Si sono recentemente conclusi gli Stati Generali della Natalità, un’intensa due giorni di dialogo a Roma che ha visto la presenza di politici, Terzo settore, mondo aziendale e, soprattutto, famiglie.

Purtroppo i giornali hanno riportato più quello che è successo intorno all’evento rispetto a quello che si è detto, per cui ha fatto molta più notizia la contestazione di quindici ragazzi che hanno silenziato (censurato) il Ministro Roccella insieme al Presidente del forum delle associazioni familiari Bordignon e a Jessica Barcella, una mamma all’ottavo mese di gravidanza, rispetto ai contenuti presentati. Ma “l’intolleranza dei tolleranti”, pur lasciando qualche inevitabile ma lieve tensione organizzativa, non ha impedito che l’evento proseguisse presentandosi per quello che è davvero.



Cosa sono infatti gli Stati Generali? Non è un momento pensato contro qualcuno, ma piuttosto un convegno con al centro il tema della natalità e quello che si può fare per sostenere le famiglie che, pur avendo il desiderio di mettere al mondo dei figli, non si trovano nella condizione di farlo. Certo, la questione economica e sociale non può non essere citata: fare meno figli comporta una serie di problemi dal punto di vista pensionistico, sanitario, di Pil, ecc. Queste tematiche non sono secondarie, ovviamente: se non riparte la natalità è a rischio l’intero sistema Paese. Ma il punto che spinge gli organizzatori non è una preoccupazione economica (“Chi ci pagherà le pensioni?”), quanto la speranza di una bellezza feconda.

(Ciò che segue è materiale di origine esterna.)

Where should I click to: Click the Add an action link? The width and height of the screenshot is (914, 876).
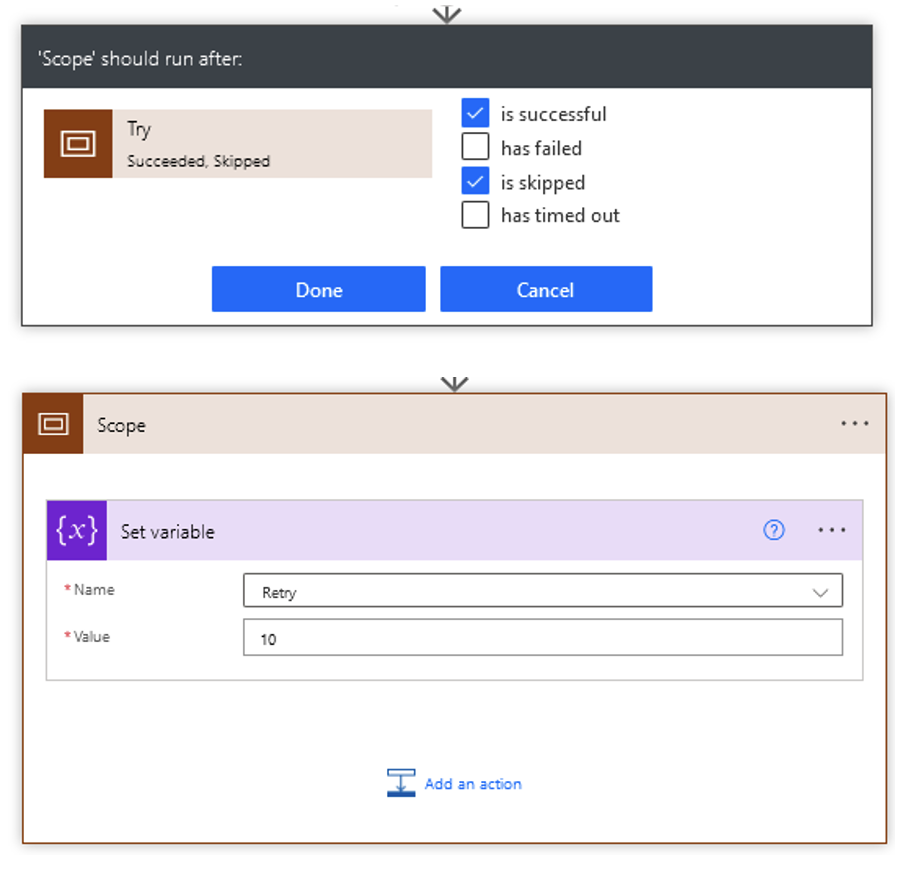(x=472, y=784)
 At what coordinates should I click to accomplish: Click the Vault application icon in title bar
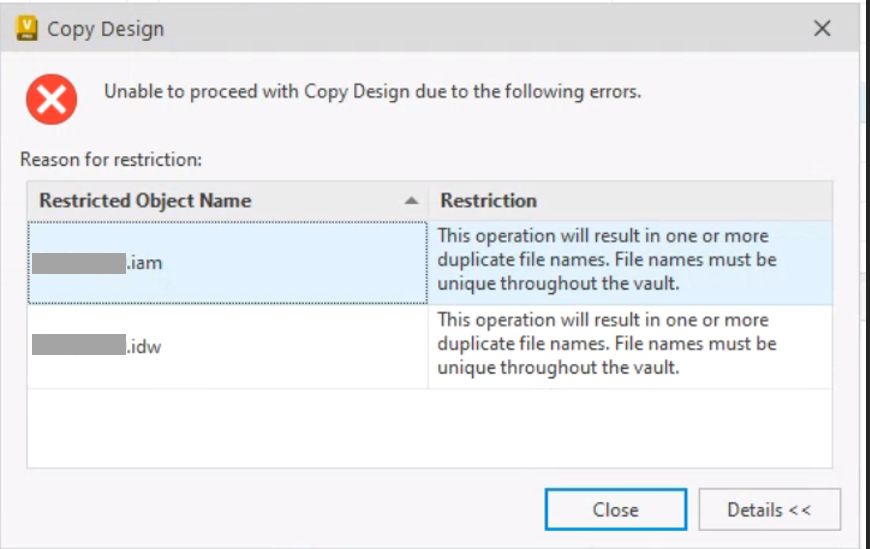pyautogui.click(x=28, y=28)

Far ripartire la natalità non vuol dire ridurre il tutto semplicemente a salvare l’economia, ma tornare a concepire la famiglia e la genitorialità non come ostacolo alla propria realizzazione, ma come luogo generativo per se stessi e per la società intera (“Forse non siamo al mondo per erigere un monumento a noi stessi, ma per donarci, e la pienezza che cerchiamo sta in questo”, M. Corradi, Avvenire, 2015).

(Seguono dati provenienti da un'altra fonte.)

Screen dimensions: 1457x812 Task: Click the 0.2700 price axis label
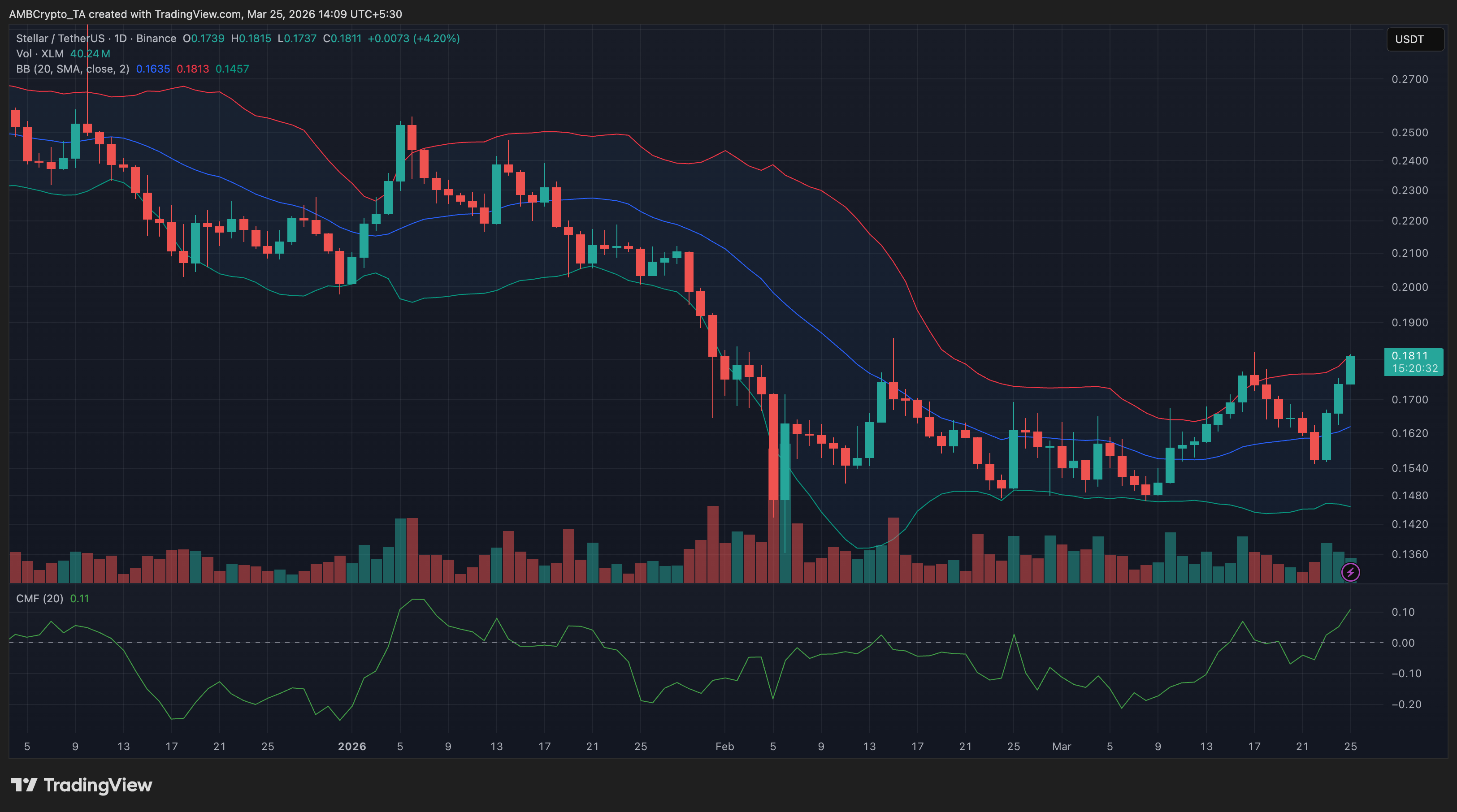click(1409, 79)
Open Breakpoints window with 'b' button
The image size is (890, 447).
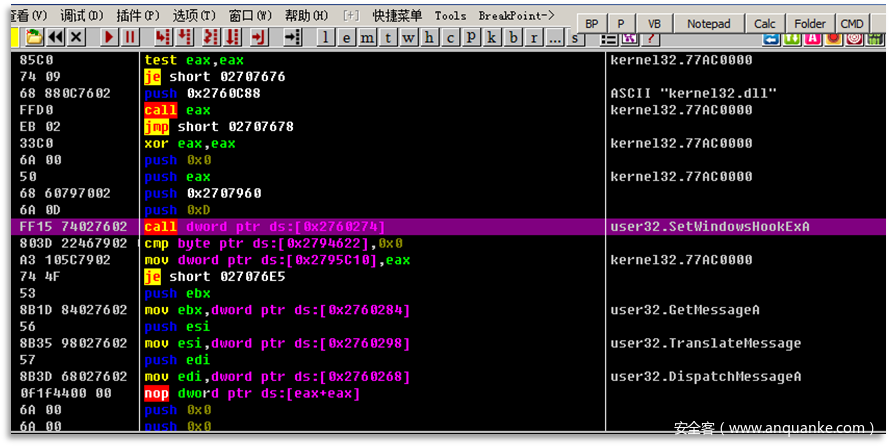coord(512,37)
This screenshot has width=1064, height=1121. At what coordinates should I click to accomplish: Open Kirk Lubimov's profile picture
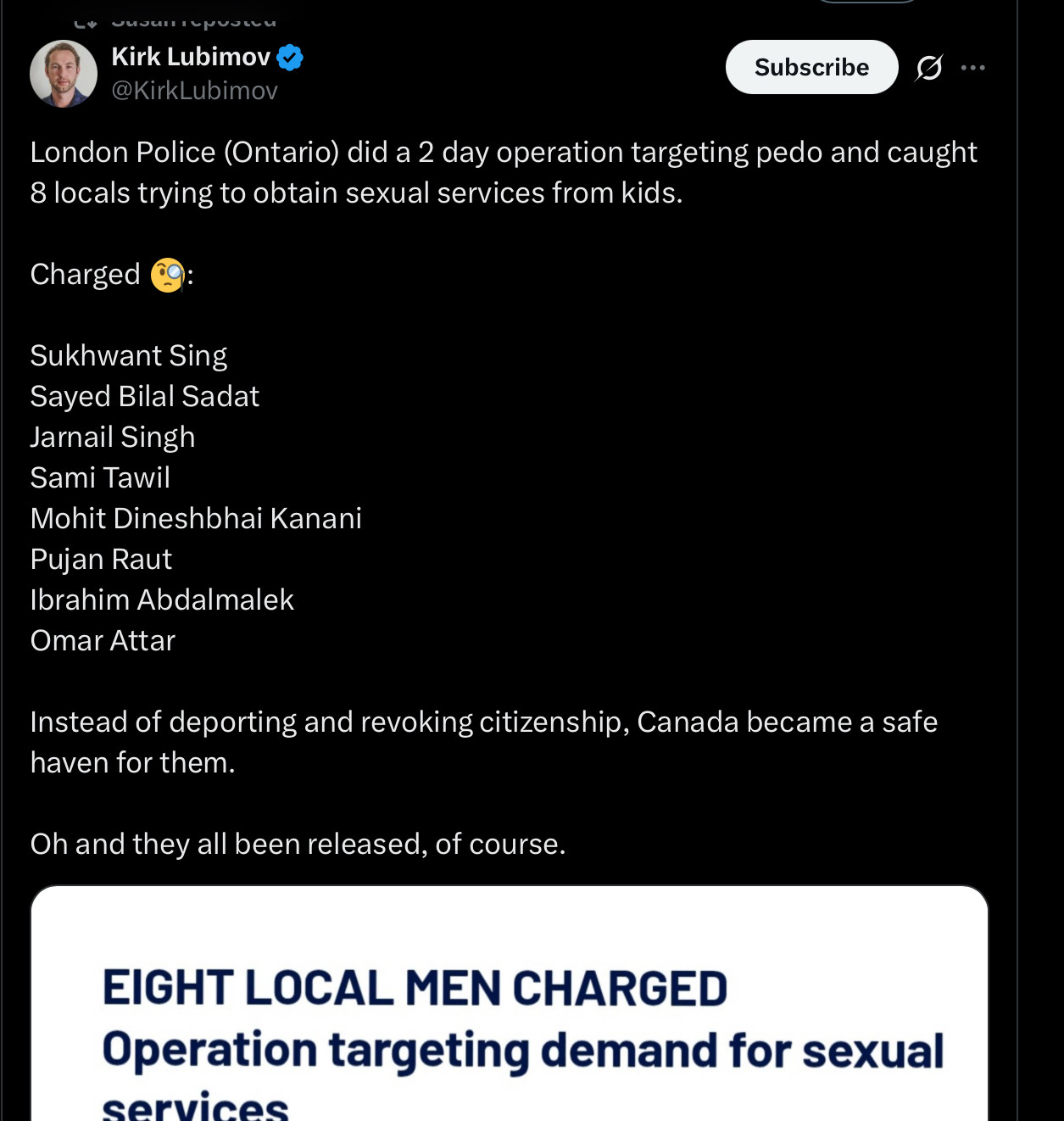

È quindi una narrazione da cambiare, a più livelli: l’intento non è quello di “costringere” le donne a fare figli per il bene del Paese, ma al contrario dare la possibilità a chi vuole fare figli di essere messo nelle condizioni di farli. Secondo il dossier Istat “Esserci, più giovani più futuro – Dai numeri alla realtà”, su 100 donne 10 non intendono avere figli, e di queste 2 sono childfree, cioè il 2% del totale: “Questo significa che le childless in 8 casi su 10 non riescono a realizzare il proprio desiderio di genitorialità a causa di diverse criticità”. Se da una parte, quindi, è la narrativa quella da cambiare, uscendo dall’idea che avere un figlio sia un problema (“Ogni dono di un figlio ci ricorda che Dio ha fiducia nell’umanità […] la vita umana non è un problema, è un dono”, Francesco), dall’altro è evidente che servono soluzioni di carattere politico e nel mondo del lavoro. Se la politica ha un ingiustificato ritardo, i privati, o almeno alcuni, stanno provando ad andare nella direzione auspicata (cfr. il panel del secondo giorno).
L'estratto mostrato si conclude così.